On average, GLD has risen during small corrections.  But not during large bear markets or liquidity crises.

I'm expecting a short correction in the second half of this year.  Like 2018 or 2015-16.  I'm thinking of going long gold.  The odds are on your side if you buy gold before a (brief) downturn.  But the charts above give some idea of the risks involved.  2015-2016 in particular shows how dangerous it can be to be early.

Friday, May 21, 2021

Selling My Trading Account

I'm now selling my trading account which made up around 15% of my assets:


I'm selling now because:

  • Hedgeye sees quad 4 next quarter.
  • Money inflows from the Treasury General Account will stop.
  • The market is too frothy.  Every man and his dog is in.  Shitcoins are flying as crypto will "change to world".  Headlines proclaim "Copper is the new oil"...where were all these guys in 2020?

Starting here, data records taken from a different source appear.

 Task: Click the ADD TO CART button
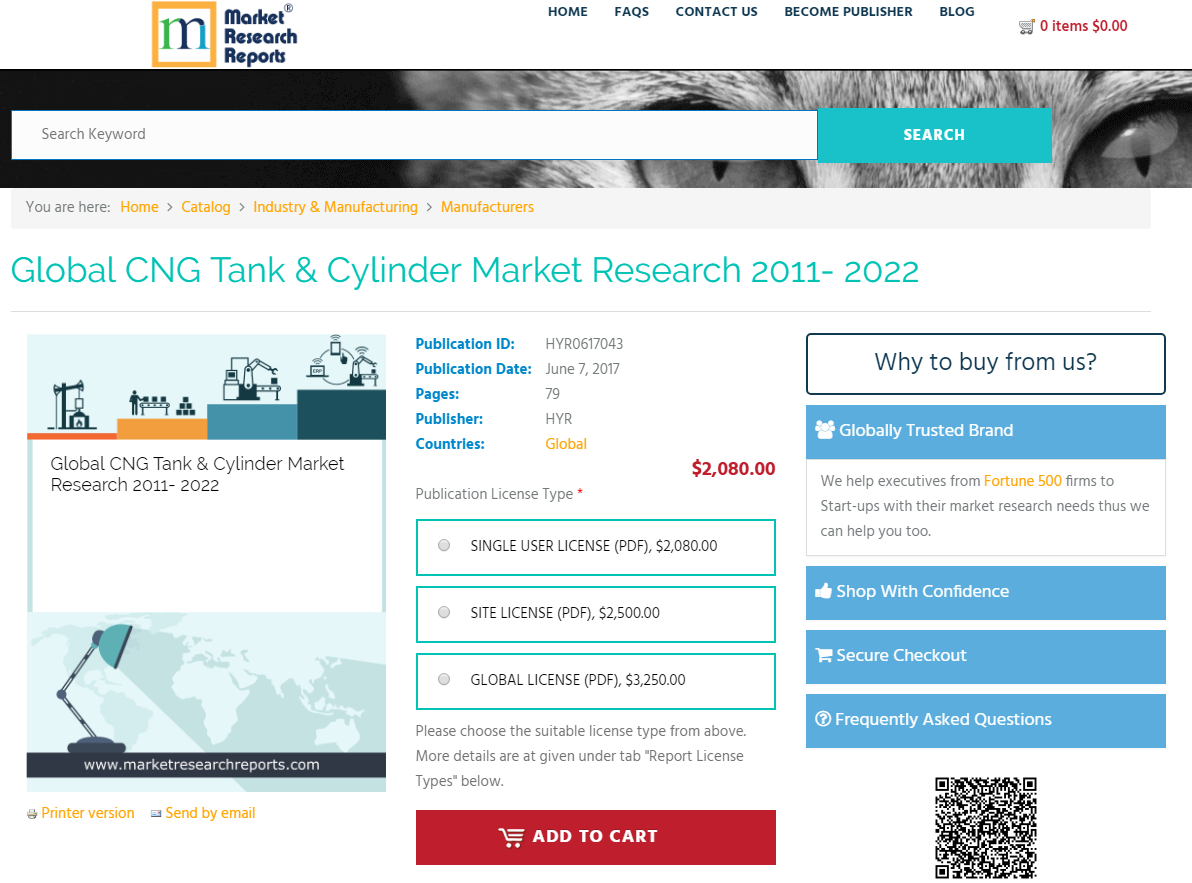[595, 837]
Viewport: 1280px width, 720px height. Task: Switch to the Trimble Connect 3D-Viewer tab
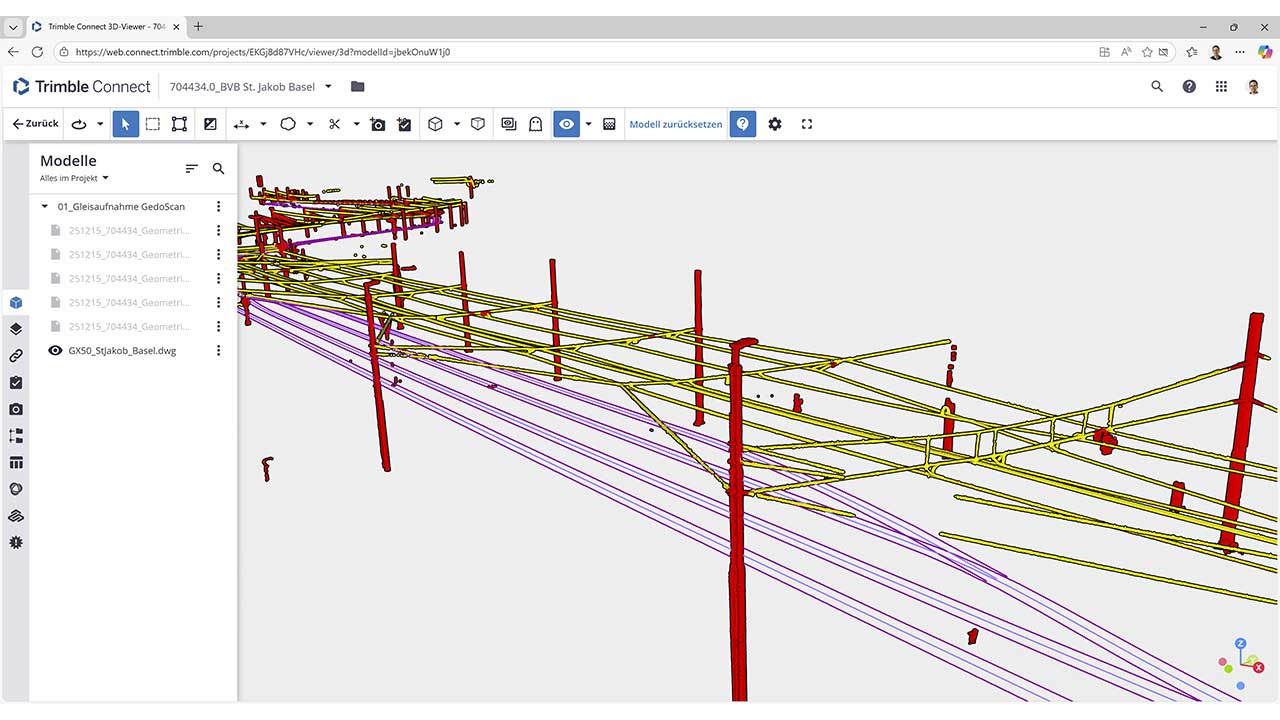[x=100, y=27]
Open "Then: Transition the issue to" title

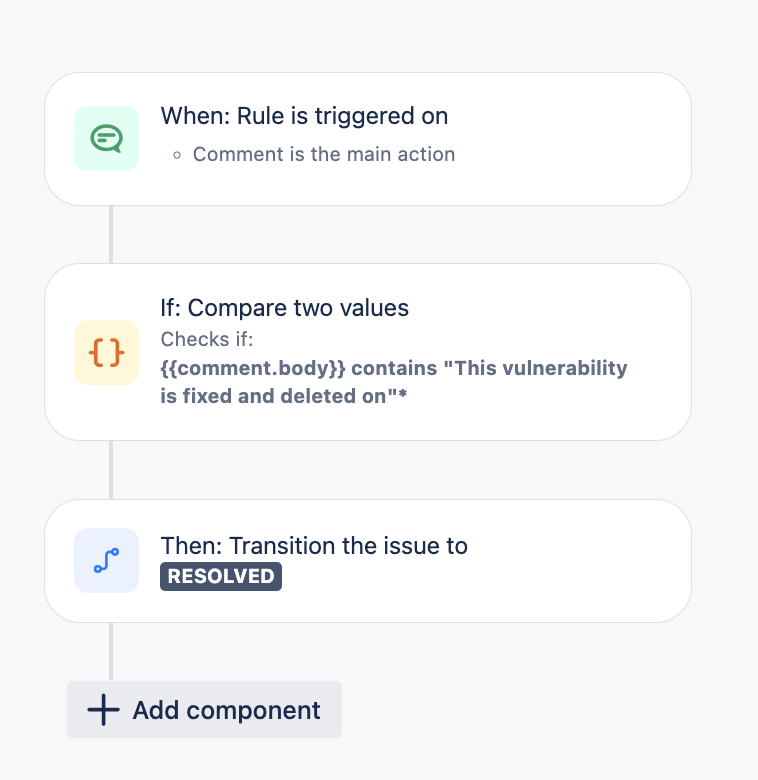314,546
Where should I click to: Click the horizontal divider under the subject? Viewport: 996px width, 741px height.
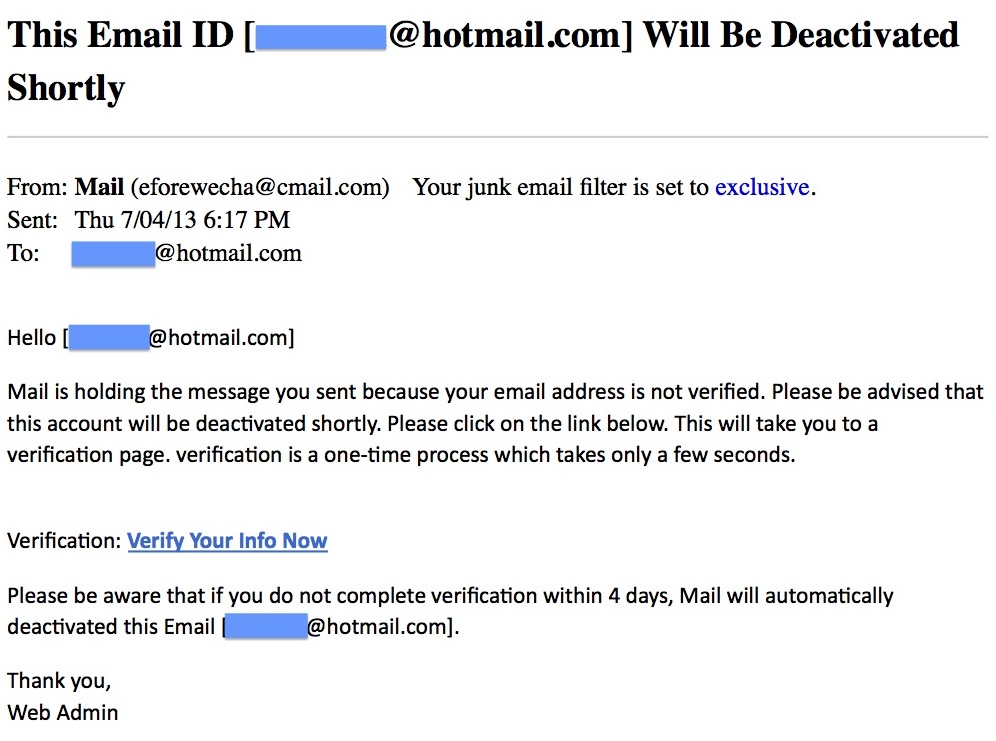497,137
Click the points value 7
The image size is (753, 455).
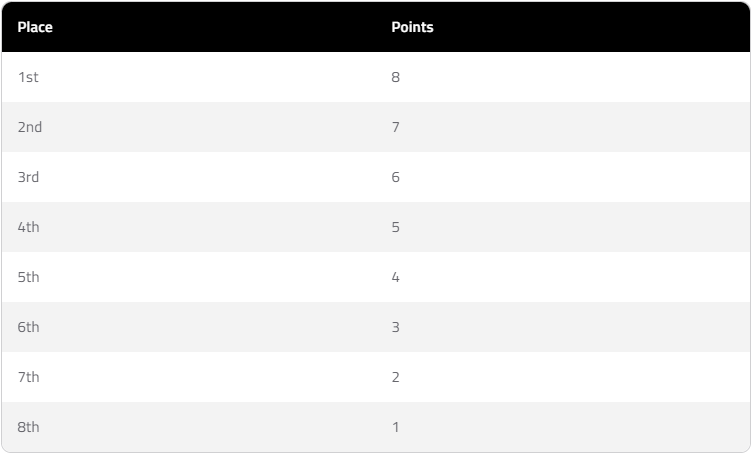click(396, 127)
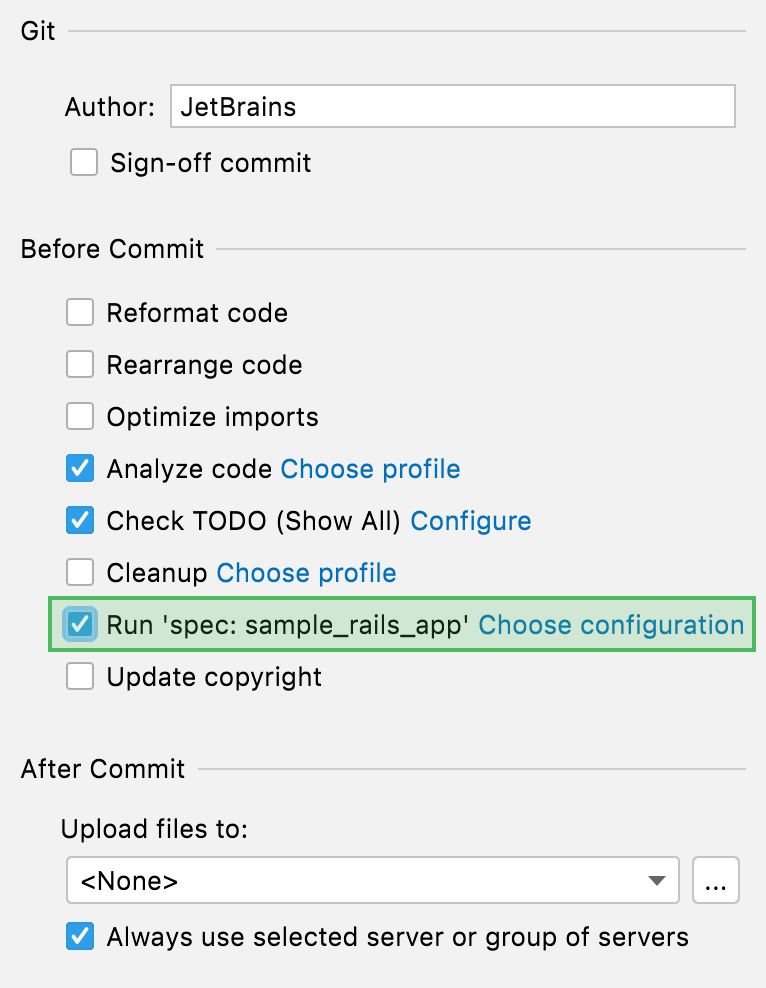Enable the Cleanup checkbox
The height and width of the screenshot is (988, 766).
click(80, 572)
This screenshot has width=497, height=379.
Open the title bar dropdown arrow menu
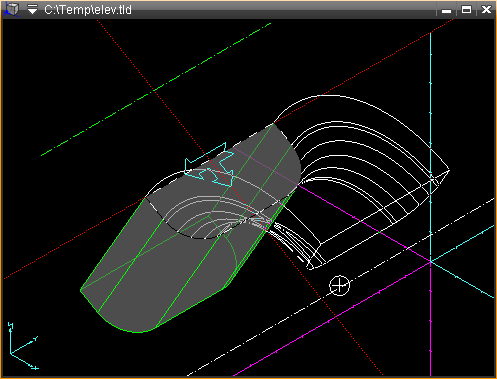click(x=32, y=9)
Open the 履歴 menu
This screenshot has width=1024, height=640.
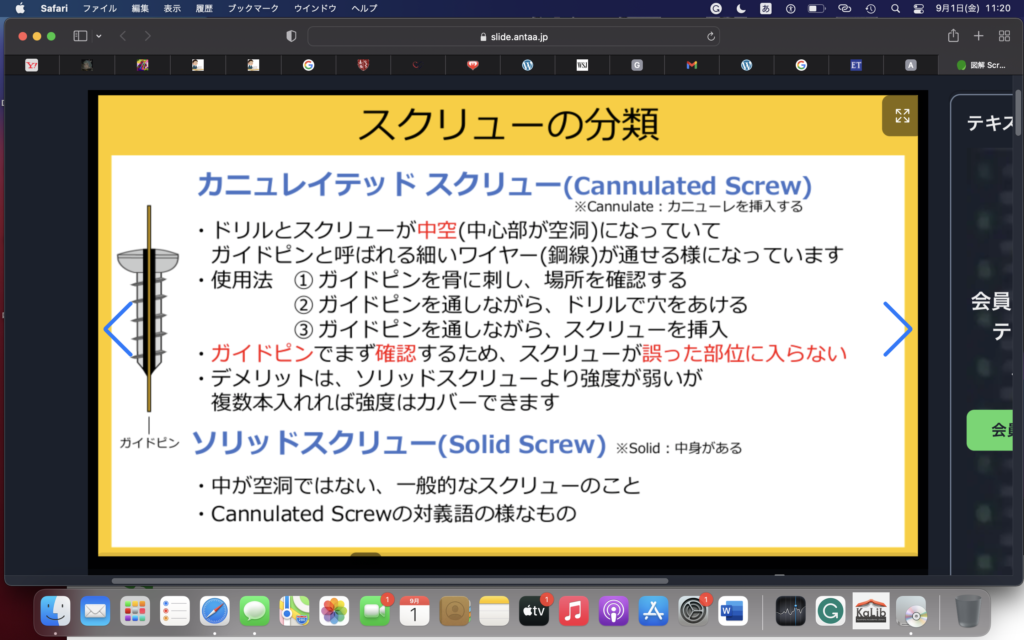click(x=203, y=8)
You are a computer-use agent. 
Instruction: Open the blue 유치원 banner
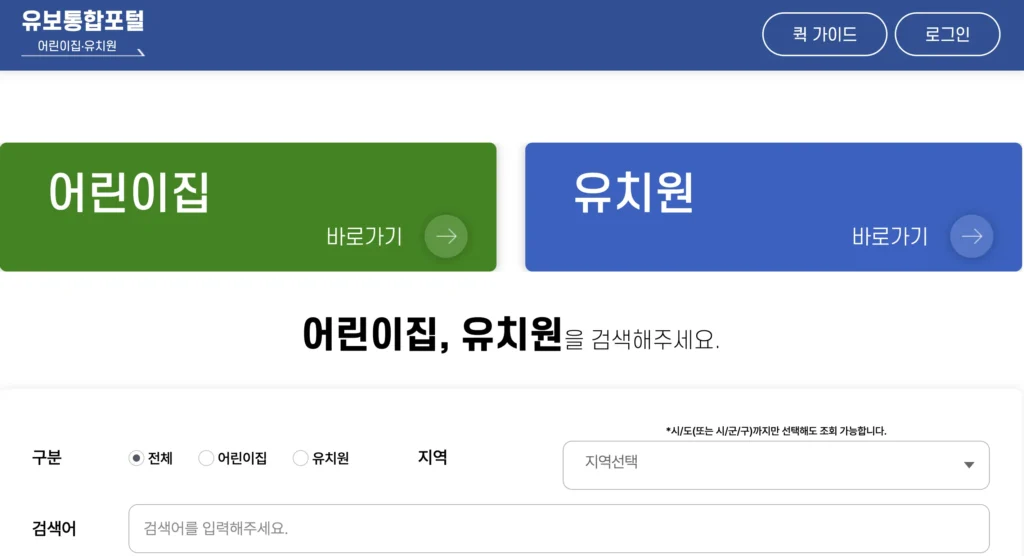(773, 207)
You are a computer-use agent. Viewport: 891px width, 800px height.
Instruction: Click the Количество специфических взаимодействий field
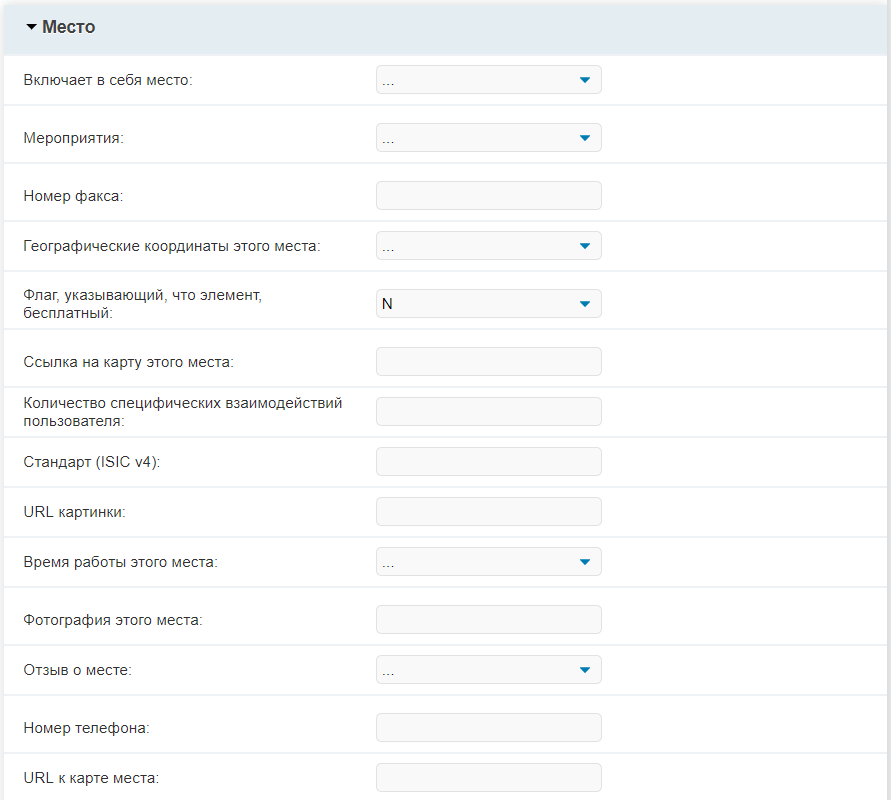point(489,411)
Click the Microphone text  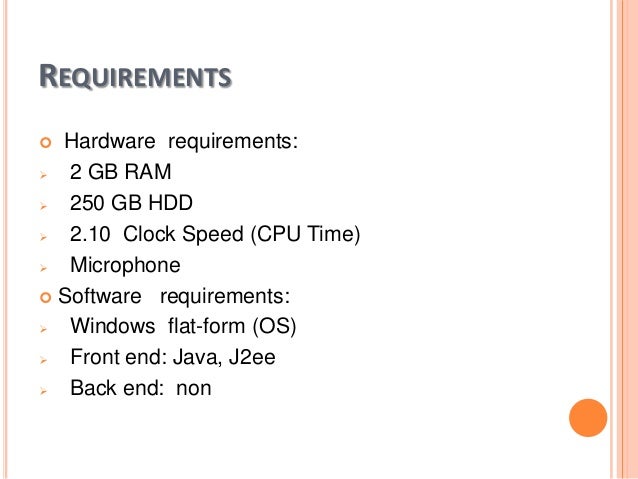pos(125,266)
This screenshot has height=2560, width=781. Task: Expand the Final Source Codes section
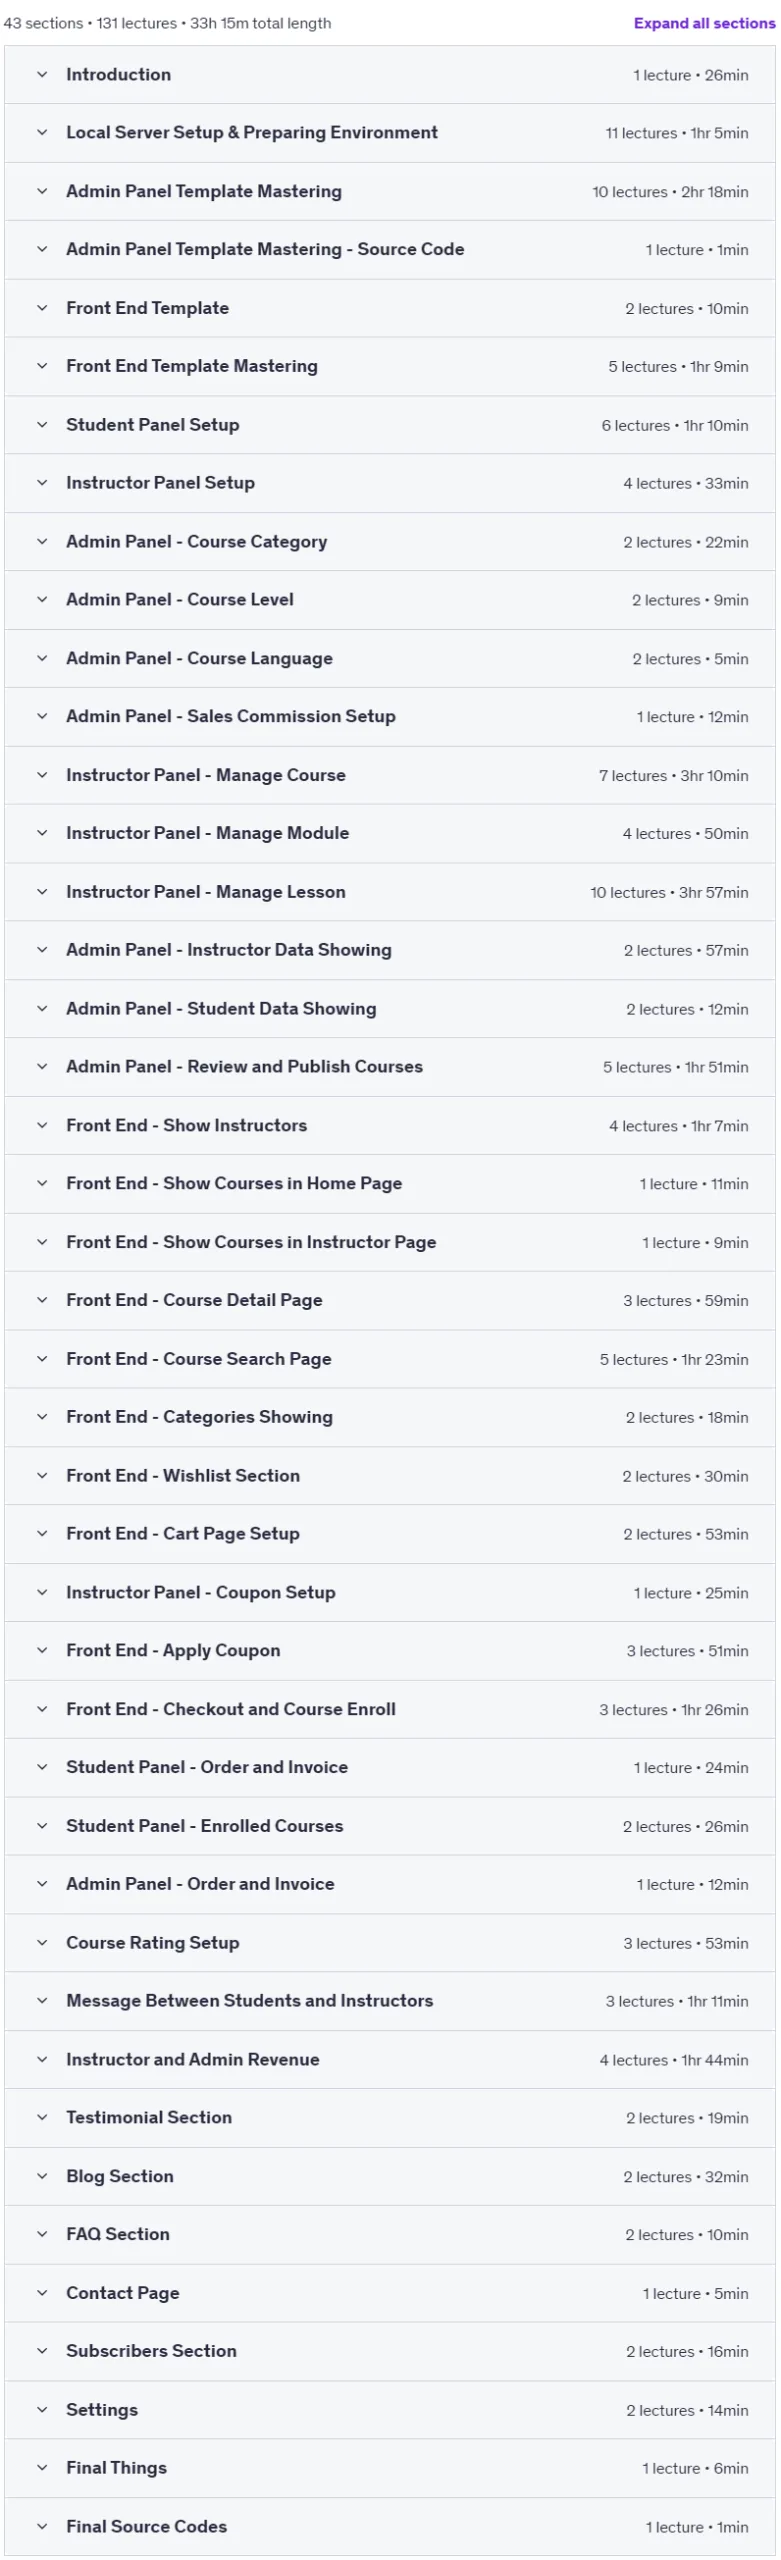390,2527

Think I've got another month to sell.  Then I look to buy gold to benefit from falling growth.  Don't know how long that trade would last.

Longer term, I think the correction will be short, like Dec 2018.  I want to be in the market again.  Still in commodities for higher inflation.  I'm looking for new targets, plus sticking with the old ones:

  • Copper again, for electrification.
  • Aluminium, copper's only substitute.  It also increases energy efficiency (lightweight).
  • Oil.  Rising energy prices are the definition of inflation.  
  • Fertiliser, rising crop prices mean more planting for next year's harvest.
  • Maybe palm oil, it takes 4 years for newly planted trees to bear fruit.
  • Battery metals are tough, they are prone to substitution.
  • Met Coal.  Probably US based, to support infrastructure spending and re-indistrialization there.  Australian listed coal producers have too much thermal exposure.
  • Maybe evil thermal coal?  Would favour Indonesian producers, as they have a strong domestic market (unlike the US or Oz) and are best placed to export to Asia & India.
  • Uranium is hard to place bets on.  The small caps are losing money, and Cameco is too tame.
  • Crypto.  I like ETH, but they are losing market share from high fees and a clogged network.
Basically anything that can't be grown too fast or printed.